* _Polecenie A_:
Skróć akapit zaczynający się od słów „Po pokazaniu przez telewizję TVN” w tekście o kontroli oddziału dla zakażonych koronawirusem, zachowując jego główne fakty.
* _Polecenie B_:
Streść w dwóch zdaniach tekst o kontroli oddziału dla zakażonych koronawirusem.
* _Polecenie C_:
Kontynuuj tekst o kontroli oddziału dla zakażonych koronawirusem, zaczynając po jego ostatnim zdaniu.

* _Tekst źródłowy_:
------------------------------------------------------------
Po pokazaniu przez telewizję TVN nagrań z oddziału, gdzie leżą zakażeni koronawirusem, kontrolę w placówce rozpoczęły: NFZ, wojewoda i miasto. W reportażu zasugerowano, że w nocy na oddziale nie ma personelu, a pacjenci są źle traktowani.
Prokuratura na razie prowadzi postępowanie wyjaśniające. Nie określamy, w jakim kierunku mogłoby pójść ewentualne śledztwo, bo jest na to za wcześnie – mówi rzecznik prokuratury Łukasz Wawrzyniak.
------------------------------------------------------------
* _Wyciąg danych_:

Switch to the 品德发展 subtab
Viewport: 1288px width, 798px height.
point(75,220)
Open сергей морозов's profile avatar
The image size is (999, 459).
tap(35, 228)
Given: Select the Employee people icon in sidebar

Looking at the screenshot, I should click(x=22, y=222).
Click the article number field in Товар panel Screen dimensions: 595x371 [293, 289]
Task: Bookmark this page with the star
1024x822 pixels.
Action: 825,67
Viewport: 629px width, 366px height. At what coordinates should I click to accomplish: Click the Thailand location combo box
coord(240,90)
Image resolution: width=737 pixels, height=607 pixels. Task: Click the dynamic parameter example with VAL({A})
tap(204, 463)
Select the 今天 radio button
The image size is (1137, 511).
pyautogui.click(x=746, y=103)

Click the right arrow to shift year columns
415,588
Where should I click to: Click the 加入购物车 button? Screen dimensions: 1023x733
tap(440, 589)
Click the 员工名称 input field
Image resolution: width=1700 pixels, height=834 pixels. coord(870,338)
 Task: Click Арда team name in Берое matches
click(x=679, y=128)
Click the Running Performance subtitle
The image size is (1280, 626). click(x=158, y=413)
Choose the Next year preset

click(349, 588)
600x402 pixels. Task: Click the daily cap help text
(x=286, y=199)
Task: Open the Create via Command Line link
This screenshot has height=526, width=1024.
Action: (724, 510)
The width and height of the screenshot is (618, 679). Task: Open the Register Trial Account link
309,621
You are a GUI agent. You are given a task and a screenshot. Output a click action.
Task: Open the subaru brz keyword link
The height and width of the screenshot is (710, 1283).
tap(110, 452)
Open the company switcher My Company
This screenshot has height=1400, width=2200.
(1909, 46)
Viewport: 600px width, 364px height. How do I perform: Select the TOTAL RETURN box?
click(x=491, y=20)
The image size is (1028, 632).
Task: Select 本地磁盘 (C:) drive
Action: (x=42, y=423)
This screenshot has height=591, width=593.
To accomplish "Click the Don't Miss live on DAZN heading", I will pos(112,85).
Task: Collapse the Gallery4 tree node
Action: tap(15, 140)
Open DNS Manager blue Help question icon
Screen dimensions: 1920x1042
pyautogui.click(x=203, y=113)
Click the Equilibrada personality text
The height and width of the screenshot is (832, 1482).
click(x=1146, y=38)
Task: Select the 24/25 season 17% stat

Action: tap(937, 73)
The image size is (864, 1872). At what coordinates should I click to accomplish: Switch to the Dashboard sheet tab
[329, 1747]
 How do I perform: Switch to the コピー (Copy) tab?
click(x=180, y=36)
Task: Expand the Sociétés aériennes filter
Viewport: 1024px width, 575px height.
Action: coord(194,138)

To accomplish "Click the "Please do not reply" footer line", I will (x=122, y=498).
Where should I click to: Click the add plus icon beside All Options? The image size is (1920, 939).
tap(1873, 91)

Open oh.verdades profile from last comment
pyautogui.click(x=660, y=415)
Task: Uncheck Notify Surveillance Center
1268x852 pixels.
------------------------------------------------------------
* _Odpowiedź A_:
Po emisji nagrań TVN z oddziału dla zakażonych koronawirusem placówkę zaczęły kontrolować NFZ, wojewoda i miasto. Reportaż sugerował, że nocą na oddziale brakuje personelu, a pacjenci są źle traktowani.

* _Odpowiedź B_:
Po reportażu TVN sugerującym brak personelu w nocy i złe traktowanie pacjentów na oddziale dla zakażonych koronawirusem kontrolę w placówce rozpoczęły NFZ, wojewoda i miasto. Prokuratura prowadzi postępowanie wyjaśniające, a jej rzecznik Łukasz Wawrzyniak uważa, że na określenie kierunku ewentualnego śledztwa jest za wcześnie.

* _Odpowiedź C_:
Prokuratura Okręgowa w Poznaniu podjęła z urzędu decyzję o prowadzeniu postępowania sprawdzającego. Będziemy weryfikowali wszystkie te okoliczności, które zostały przedstawione w materiale filmowym. Będziemy też bazowali i oczekiwali na wyniki kontroli zleconej przez NFZ w szpitalu. Nie kierunkujemy w żaden sposób tego postępowania. Już po uzyskaniu wszystkich tych danych, które będą konieczne do podjęcia decyzji procesowej, prokurator zajmie dalsze stanowisko, co do toku postępowania i jego kierunków.
Szpital podległy prezydentowi Poznania zapowiada pozwy przeciwko telewizji. Pracownicy placówki nazwali reportaż „oszczerczym”, a dyrektor szpitala Bartłomiej Gruszka powiedział o materiale, że „to jest rzecz haniebna”, bo pokazane rzeczy zostały wyrwane z kontekstu, a personel szpitala – po publikacji – padł ofiarą hejtu w internecie.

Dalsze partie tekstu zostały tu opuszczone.